* What to do
If a line in the records below contains "each", copy that line.

# # #

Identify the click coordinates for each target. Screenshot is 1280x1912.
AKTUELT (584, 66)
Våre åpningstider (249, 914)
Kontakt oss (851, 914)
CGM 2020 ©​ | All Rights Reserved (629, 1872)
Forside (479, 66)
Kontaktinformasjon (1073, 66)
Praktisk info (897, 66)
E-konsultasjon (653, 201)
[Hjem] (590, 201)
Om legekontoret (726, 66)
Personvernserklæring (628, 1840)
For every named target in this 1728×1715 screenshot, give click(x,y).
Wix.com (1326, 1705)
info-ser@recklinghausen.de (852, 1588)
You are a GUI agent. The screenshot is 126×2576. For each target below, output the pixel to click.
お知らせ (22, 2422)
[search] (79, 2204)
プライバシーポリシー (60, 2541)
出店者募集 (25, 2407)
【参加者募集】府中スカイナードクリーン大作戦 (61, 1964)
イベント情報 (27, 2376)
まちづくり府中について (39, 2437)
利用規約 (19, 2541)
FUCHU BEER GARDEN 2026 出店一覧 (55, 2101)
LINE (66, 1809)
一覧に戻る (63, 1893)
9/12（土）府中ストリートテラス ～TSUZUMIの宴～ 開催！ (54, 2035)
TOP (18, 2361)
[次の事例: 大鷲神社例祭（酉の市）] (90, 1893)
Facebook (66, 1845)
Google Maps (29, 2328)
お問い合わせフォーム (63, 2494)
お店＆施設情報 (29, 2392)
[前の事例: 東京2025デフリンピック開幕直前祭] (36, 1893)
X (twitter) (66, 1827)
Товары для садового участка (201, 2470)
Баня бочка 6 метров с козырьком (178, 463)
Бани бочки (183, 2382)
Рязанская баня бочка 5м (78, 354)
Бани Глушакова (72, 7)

# # #

* Response box
Identify the click coordinates for each target. Screenshot is 1280x1912.
You are a GUI agent. The screenshot is 126×2576. For each target below, output the pixel to click.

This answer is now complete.